▶ Text shown:
[START]

Site Reliability Engineer with a drive to automate processes and simplify workloads with modern Infrastructure-as-Code practices and CI/CD pipelines. Self-driven to communicate among different teams to coordinate smooth technical handoffs of projects with detailed, internal documentation. Strong technical aptitude and ability to research and solve complex issues independently using various forms of official or unofficial documentation. Ability to establish processes and automate them to track and implement system solutions. Experience configuring CI/CD pipelines and scripting deployment activities. Expertise in configuration management and Agile & Scrum methodologies.
Overview
11
11
years of professional experience
Work History
Senior Site Reliability Engineer
LexisNexis Risk Solutions, IDAnalytics
08.2021 - Current
Develop Helm charts with Kustomize overlays for multi-environment deployments of API Mocking product utilized by Performance Testing team
Wrote, troubleshot, & maintained sophisticated Azure infrastructure using prebuilt, internally-maintained Terraform Modules. Modules included Azure Kubernetes, Service Bus, Log Analytics, Azure Container Registry, Cost Management Budgets & Alerts
Utilized Terraform-bootstrapped ArgoCD instance within AKS cluster to deploy Helm chart for application
Configured Horizontal Pod Autoscalers based on production traffic patterns to minimize cost and efficiently utilize resources in-cluster
Spearheaded a 6-month project to migrate complex Argo Workflows & Argo Events Batch Processing system from one data center to another, allowing automated billing of client batch requests
Reverse engineered existing architecture of nested Helm charts for replication & created detailed documentation using MermaidJS for architecture and ongoing support
Transitioned ownership of the system to another team while training & mentoring team leads to become SMEs
Rewrote & migrated all Gitlab CI/CD Pipelines for use in Github Actions
Created & managed new Jenkins Pipelines for Github repositories to build and package code
Updated Dockerfile images to upgrade underlying software & create base/intermediary images for deployment
Scoped, planned, & executed plan to manually rotate on-prem Kubernetes CA & Certificates to ensure continued cluster functionality before expiration dates
Updated code for deploying on-prem VM-backed Kubernetes clusters using Terraform, Flatcar Linux, Hyperkube, and Cobbler
Scoped & executed Kubernetes version upgrades across non-prod & production clusters with zero downtime for application workloads
Scoped & executed NetApp Trident version upgrades across non-prod clusters for persistent storage backends to Kubernetes clusters
Used existing Ansible playbooks to provision new VM builds for various internal teams
Utilized Gitlab Pipelines to patch production & non-prod vm operating systems
Site Reliability Engineer
Kyriba
05.2021 - 08.2021
Developed Terraform Module monorepo for rapid deployment of AWS resources
Developed Terraform to deploy AWS resources for platform deployment including: VPC, Subnets, Security Groups, Peering Connections, Routes, ec2 instances
Used Terraform to create Chef configuration for provisioning & bootstrapping of ec2 instances
Utilized on-prem Terraform Enterprise to coordinate build & development of Terraform resources with team members
Collaborated with team members using Bitbucket/Git to coordinate work in branches and pull requests utilizing infrastructure-as-code best practices
Participated in Sprint based development workflow using Jira tickets to organize work (epics, stories, tasks, etc.)

[END]

▶ Data for this exercise:
[START]

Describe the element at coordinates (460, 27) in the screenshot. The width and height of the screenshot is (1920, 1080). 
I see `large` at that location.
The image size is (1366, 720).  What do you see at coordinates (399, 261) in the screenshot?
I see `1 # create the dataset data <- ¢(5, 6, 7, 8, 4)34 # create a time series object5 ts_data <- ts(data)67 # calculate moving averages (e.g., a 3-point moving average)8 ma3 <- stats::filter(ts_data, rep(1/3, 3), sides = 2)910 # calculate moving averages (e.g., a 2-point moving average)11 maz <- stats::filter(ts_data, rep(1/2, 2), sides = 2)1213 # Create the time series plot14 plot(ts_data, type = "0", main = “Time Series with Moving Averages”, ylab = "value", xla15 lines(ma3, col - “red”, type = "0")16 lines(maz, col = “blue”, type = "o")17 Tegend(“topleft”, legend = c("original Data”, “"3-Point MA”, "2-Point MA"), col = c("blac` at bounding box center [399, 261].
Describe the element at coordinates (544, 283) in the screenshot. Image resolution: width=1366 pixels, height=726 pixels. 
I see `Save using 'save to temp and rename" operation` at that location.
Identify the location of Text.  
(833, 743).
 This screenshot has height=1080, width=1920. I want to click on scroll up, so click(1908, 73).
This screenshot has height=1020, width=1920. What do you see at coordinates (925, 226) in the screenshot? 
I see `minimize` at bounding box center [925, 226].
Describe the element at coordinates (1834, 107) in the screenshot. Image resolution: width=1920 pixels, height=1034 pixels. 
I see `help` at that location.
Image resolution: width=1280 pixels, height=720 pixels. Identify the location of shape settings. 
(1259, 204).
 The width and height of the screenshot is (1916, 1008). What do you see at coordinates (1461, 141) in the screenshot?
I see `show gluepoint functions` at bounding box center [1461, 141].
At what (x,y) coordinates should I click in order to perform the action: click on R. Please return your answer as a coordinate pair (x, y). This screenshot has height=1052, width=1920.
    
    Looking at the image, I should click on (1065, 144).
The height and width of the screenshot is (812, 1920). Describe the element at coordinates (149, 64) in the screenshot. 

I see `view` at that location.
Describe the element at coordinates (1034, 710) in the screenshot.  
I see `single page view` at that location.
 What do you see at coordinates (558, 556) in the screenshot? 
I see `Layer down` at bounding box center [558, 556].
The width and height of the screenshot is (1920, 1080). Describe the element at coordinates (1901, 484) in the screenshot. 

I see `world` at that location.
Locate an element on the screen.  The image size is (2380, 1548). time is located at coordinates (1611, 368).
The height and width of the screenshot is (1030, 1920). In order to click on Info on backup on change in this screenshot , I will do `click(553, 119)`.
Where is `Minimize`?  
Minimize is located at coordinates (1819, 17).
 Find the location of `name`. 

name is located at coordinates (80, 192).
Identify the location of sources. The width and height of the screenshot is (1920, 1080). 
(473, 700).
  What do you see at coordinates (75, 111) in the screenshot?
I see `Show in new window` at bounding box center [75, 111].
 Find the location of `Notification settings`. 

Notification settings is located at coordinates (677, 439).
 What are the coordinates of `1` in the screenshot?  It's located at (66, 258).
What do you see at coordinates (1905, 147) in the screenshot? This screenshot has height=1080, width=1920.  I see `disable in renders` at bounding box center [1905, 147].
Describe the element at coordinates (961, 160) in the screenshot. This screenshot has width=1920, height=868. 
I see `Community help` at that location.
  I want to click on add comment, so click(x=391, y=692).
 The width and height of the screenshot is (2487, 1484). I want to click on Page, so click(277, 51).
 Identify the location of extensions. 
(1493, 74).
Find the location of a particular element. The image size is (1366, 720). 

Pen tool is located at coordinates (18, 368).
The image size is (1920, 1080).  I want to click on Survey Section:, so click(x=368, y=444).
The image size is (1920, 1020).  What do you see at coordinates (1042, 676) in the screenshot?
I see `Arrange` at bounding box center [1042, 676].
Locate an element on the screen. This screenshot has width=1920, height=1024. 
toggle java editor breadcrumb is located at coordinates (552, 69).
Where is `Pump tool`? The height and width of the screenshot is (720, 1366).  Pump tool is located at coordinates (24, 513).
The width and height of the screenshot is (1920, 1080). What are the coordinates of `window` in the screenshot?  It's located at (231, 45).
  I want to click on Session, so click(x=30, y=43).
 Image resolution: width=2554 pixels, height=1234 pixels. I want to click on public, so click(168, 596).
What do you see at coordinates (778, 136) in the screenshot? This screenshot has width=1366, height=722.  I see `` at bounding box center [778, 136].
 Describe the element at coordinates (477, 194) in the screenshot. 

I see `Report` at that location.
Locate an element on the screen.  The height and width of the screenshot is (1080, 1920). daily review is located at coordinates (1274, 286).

[END]

▶ What is asked:
(A) Reproduce the part of the resume that opens with the words containing "Site Reliability Engineer with" and closes with "Agile & Scrum methodologies.".
(B) Select each line of the rows that contains the word "pixels", with case counting.
The resume and the rows have nothing to do with each other.

▶ Exercise solutions:
(A)
Site Reliability Engineer with a drive to automate processes and simplify workloads with modern Infrastructure-as-Code practices and CI/CD pipelines. Self-driven to communicate among different teams to coordinate smooth technical handoffs of projects with detailed, internal documentation. Strong technical aptitude and ability to research and solve complex issues independently using various forms of official or unofficial documentation. Ability to establish processes and automate them to track and implement system solutions. Experience configuring CI/CD pipelines and scripting deployment activities. Expertise in configuration management and Agile & Scrum methodologies.

(B)
Describe the element at coordinates (544, 283) in the screenshot. Image resolution: width=1366 pixels, height=726 pixels. 
Describe the element at coordinates (1834, 107) in the screenshot. Image resolution: width=1920 pixels, height=1034 pixels. 
Image resolution: width=1280 pixels, height=720 pixels. Identify the location of shape settings. 
 Image resolution: width=2554 pixels, height=1234 pixels. I want to click on public, so click(168, 596).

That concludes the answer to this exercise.